Exercise objective
Each entry below needs to be transcribed verbatim; the images should not appear.

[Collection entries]
===============
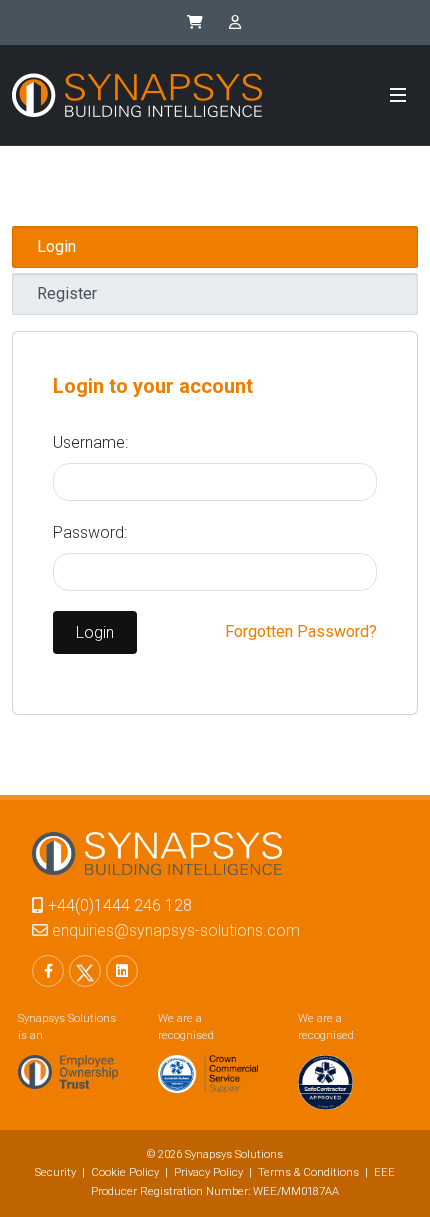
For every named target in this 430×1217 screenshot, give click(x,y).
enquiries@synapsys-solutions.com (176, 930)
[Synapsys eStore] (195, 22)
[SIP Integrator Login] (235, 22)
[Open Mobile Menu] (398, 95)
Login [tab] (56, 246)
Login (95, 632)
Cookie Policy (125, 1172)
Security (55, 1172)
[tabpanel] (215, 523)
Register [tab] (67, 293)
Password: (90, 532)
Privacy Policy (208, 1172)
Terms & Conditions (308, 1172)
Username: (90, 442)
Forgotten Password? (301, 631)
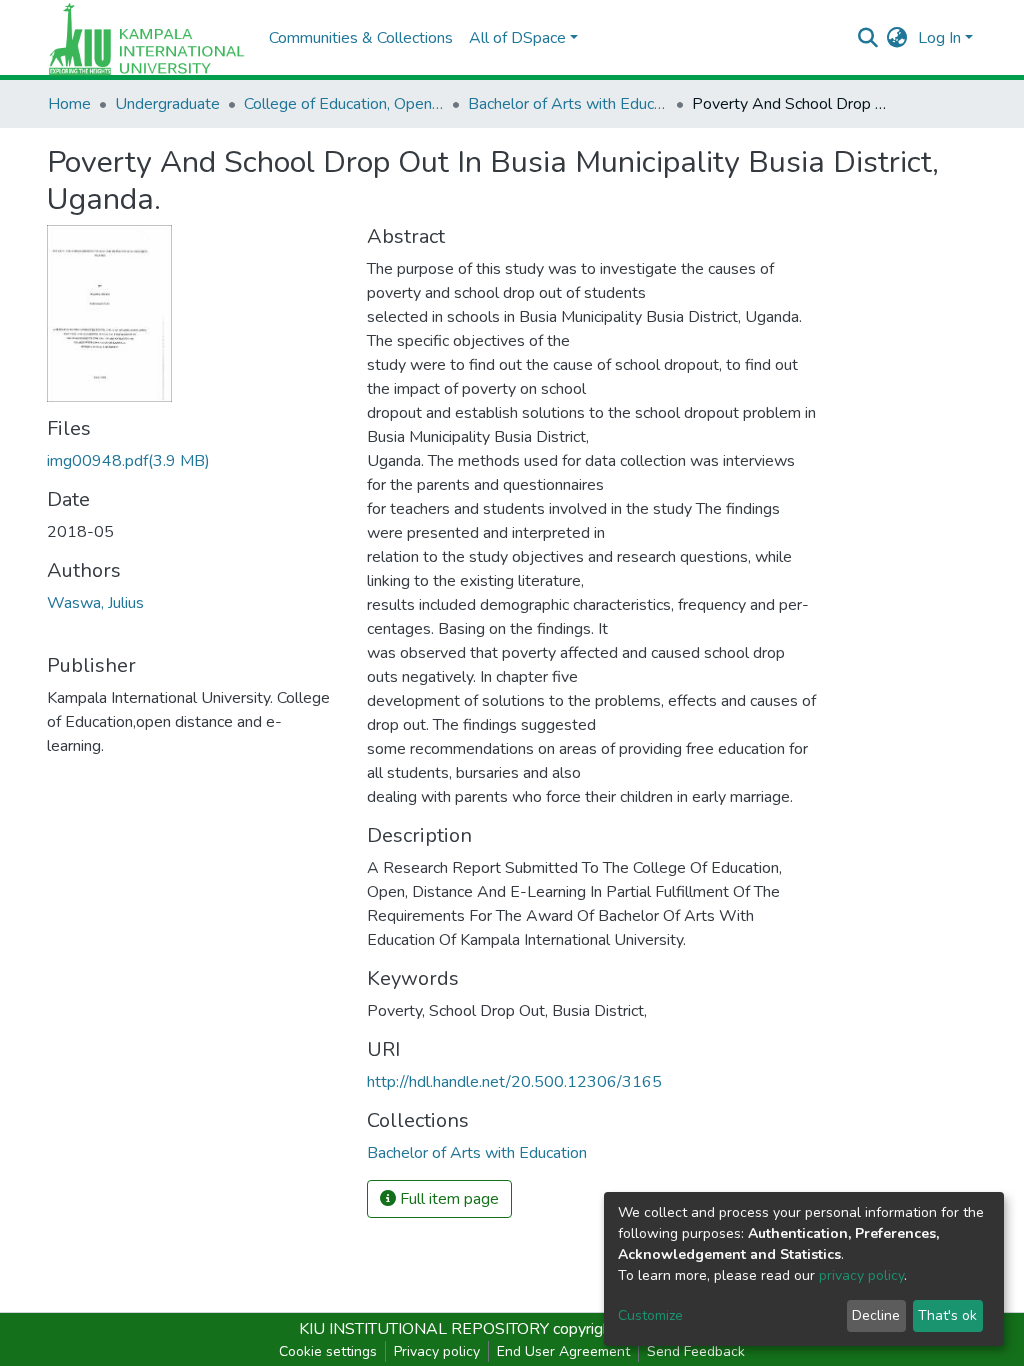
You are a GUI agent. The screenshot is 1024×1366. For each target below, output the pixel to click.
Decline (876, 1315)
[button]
===============
Result for this task
For every named target in this 430×1217 screenshot, give click(x,y).
enquiries@synapsys-solutions.com (176, 930)
[Synapsys eStore] (195, 22)
[SIP Integrator Login] (235, 22)
[Open Mobile Menu] (398, 95)
Login [tab] (56, 246)
Login (95, 632)
Cookie Policy (125, 1172)
Security (55, 1172)
[tabpanel] (215, 523)
Register [tab] (67, 293)
Password: (90, 532)
Privacy Policy (208, 1172)
Terms & Conditions (308, 1172)
Username: (90, 442)
Forgotten Password? (301, 631)
You are a GUI agent. The screenshot is 1024×1366. For each target below, output the pixel to click.
Decline (876, 1315)
[button]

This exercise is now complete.